“The most callused aspect of the (Arkansas) education monopoly is that it willingly and deliberately forces children--except those whose parents have wealth--to attend bad schools. And it does so with financial resources taken from parents already struggling financially and at the expense of their ability to choose a better school for their sons and daughters.” Policy Foundation report,11998



Advance Private School Choice


Three states that border Arkansas have private school choice programs, while Tennessee policymakers are eyeing the reform. Louisiana, Mississippi and Oklahoma have enacted tax credit, scholarship or voucher programs since 2008. Arkansas, by contrast, does not allow private school choice though more than 19,000 students are enrolled in independent schools.2 Arkansas does allow public school choice.  Private school choice should be advanced starting with at-risk students in failing K-12 public schools.
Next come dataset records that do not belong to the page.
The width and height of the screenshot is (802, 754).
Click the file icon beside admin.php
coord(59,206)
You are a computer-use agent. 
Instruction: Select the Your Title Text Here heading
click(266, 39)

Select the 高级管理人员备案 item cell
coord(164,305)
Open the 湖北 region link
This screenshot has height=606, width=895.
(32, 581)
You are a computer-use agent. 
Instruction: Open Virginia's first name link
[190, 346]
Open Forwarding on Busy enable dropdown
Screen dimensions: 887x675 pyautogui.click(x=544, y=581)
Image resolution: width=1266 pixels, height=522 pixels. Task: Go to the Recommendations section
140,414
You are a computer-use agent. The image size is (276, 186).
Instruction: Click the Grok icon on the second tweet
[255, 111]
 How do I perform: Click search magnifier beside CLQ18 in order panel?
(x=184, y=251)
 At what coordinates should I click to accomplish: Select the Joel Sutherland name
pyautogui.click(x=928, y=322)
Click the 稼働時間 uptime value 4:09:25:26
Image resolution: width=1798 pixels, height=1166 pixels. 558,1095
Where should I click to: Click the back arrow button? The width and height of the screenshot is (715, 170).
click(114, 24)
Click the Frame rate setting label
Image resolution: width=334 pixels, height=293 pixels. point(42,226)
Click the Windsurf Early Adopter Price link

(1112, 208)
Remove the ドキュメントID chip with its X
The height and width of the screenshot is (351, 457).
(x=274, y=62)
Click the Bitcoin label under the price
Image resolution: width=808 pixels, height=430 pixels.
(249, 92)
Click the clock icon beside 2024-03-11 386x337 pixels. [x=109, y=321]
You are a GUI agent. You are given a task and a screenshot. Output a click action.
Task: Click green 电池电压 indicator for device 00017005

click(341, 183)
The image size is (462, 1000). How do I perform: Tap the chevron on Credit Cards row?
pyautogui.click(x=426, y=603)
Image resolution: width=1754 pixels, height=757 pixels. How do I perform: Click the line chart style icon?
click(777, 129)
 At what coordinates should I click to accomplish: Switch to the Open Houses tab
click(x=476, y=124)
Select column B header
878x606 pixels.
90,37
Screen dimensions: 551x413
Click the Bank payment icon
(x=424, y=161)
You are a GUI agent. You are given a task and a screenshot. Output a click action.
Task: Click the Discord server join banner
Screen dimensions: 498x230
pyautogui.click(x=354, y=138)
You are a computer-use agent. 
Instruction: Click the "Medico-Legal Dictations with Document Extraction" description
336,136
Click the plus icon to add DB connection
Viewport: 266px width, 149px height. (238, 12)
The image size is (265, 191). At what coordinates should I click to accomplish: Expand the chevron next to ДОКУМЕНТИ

Eight states in the 12-state Southeast region have private school choice.  They are Alabama, Florida, Georgia, Louisiana, Mississippi, North Carolina, South Carolina and Virginia. Arkansas should not be the last state in the region to adopt this education reform.


Defend Charter Schools


Charter schools have advanced in Arkansas since Policy Foundation analysts Allyson Tucker and Donna Watson wrote their 1996 study3 recommending the idea. The charter law was expanded in 1999, 2005, 2007, and 2011, and nearly 17,000 students4 attended charters in the 2013-14 school year.  Status quo defenders call for a reduction in the number of charters. They should not be allowed to turn-back-the-clock on this reform.  Charters should be expanded starting with the Little Rock School District.


The Little Rock School District's Property Tax Lever


The Little Rock School District's decision to levy more than 25 mills has economic implications for property tax payers statewide.  Amendment 74 established a "uniform" 25-mill property tax rate "to be levied on the assessed value of all taxable real, personal and utility property in the state to be used solely for maintenance and operation of the schools."  Net revenues from the rate are remitted to the state Treasurer and redistributed to school districts.  They "are used by districts solely for the maintenance and operation of schools.  Most districts levy the 25-mill rate but Little Rock levies more than 25 mills, a lever on taxpayers. Here's why: the state must provide an "adequate and equitable education for all students in its public school system," per the Lake View school finance case. The state accomplishes this goal with a per-pupil foundation grant based on property taxes and student enrollment. Legislators appropriate foundation funds, which make up more than half of district revenues. The bigger the pot, the more tax dollars can be redistributed. Most districts receive more foundation funding than property tax receipts. Little Rock is different: it's property tax lever increases the foundation pot and creates spending pressure.


Merge Service Co-Ops Into One Unit


One educational collective escaped scrutiny in the consolidation debate after the state Supreme Court's decision in Lake View: service co-operatives. Much of the debate about K-12 consolidation revolved around the 350-student enrollment threshold to be used as criteria for annexation or consolidation.5 A similar debate did not occur regarding co-ops. All existing co-ops should be merged into a single professional K-12 educational services center under the aegis of the Director, Department of Education.


Defend Letter Grades


The K-12 public school letter grades approved in 2013 were based on a 1998 Policy Foundation recommendation.  Policymakers should resist any attempt to reduce standards for the new letter grade (A, B, C, D, F) system.



1 “Arkansas' Public Schools: A Thirty Year $20 Billion Taxpayer Investment Yields An Unprecedented Crisis in Academic Performance.” The study is dedicated to the late Karen L. Henry (1951-1998), a Policy Foundation board member, Murphy Commission Education Team co-chair, and passionate crusader for education reform.

2 "Arkansas School Choice Market Expands" (Policy Foundation research memo) February 2014

3  Arkansas' Weak Charter School Law

4 Arkansas Department of Education communication to Policy Foundation, January 31, 2014.